• **Enunciado del ejercicio**:
Responde estas preguntas con los datos del texto sobre Jesús Larralde:
(a) ¿En qué año llegó don Jesús Larralde a la Universidad y de qué materia era catedrático?
(b) ¿Cuántos días a la semana visitaba Edurne a don Jesús en la Clínica?
(c) ¿Qué escribía don Jesús en la pizarra al acabar la clase de los sábados?

• **Texto del documento**:
Edurne sonríe al hablar de don Jesús Larralde

—Él fue mi maestro, mi guía, mi mentor, ¡mi todo! —cuenta elevando su mirada y apoyando la espalda en el sofá—. Para mí ha sido un segundo padre.

 

Tanto en la investigación como en el decanato, Edurne siguió los pasos de su maestro, Jesús Larralde | Archivo Fotográfico

 

Don Jesús Larralde llegó a la Universidad en 1965 como catedrático de Fisiología para ser el corazón de la recién creada Facultad de Farmacia. Sufrió un ictus en 2012, al que siguió un lustro de ingreso en la Clínica. Hasta su fallecimiento en 2018, Edurne iba a visitarle muchos días; cuatro a la semana durante cinco años. 

—No supuso ningún esfuerzo —aclara con nostalgia y alegría—. Era como visitar a mi padre. ¡Yo creo que reconocía mi voz! «Don Jesús, ¿se acuerda de no sé qué?». Y, aunque estaba prácticamente inconsciente, hacía un gesto muy típico suyo, llevándose el índice a la frente. Le hablaba de cosas de nuestra época. Vivencias nuestras. Y podía repetir cincuenta veces lo que le contaba. O rezaba con él. Porque le gustaba rezar el rosario. O podía estar sin más. Estar allí con él.

Otra cosa sobre la que hablaban Edurne y don Jesús en la Clínica era sobre el café sagrado de los sábados. Desde que Larralde llegó a Pamplona institucionalizó que su departamento se reuniese en el laboratorio después de la sesión de Fisiología que impartía los sábados a las diez. Acabada la clase, don Jesús escribía la fecha en la pizarra, tomaba una foto de los asistentes y el encargado ese día sacaba el café y las galletas.

• **Conjunto de líneas**:
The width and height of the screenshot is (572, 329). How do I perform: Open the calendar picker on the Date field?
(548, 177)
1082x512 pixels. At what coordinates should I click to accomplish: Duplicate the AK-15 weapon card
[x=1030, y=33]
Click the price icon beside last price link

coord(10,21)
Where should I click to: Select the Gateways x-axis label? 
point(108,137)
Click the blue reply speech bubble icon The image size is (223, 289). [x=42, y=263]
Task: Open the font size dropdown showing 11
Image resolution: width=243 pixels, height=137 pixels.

• **Solución del problema**:
(a) Llegó en 1965 como catedrático de Fisiología.
(b) Cuatro días a la semana.
(c) La fecha.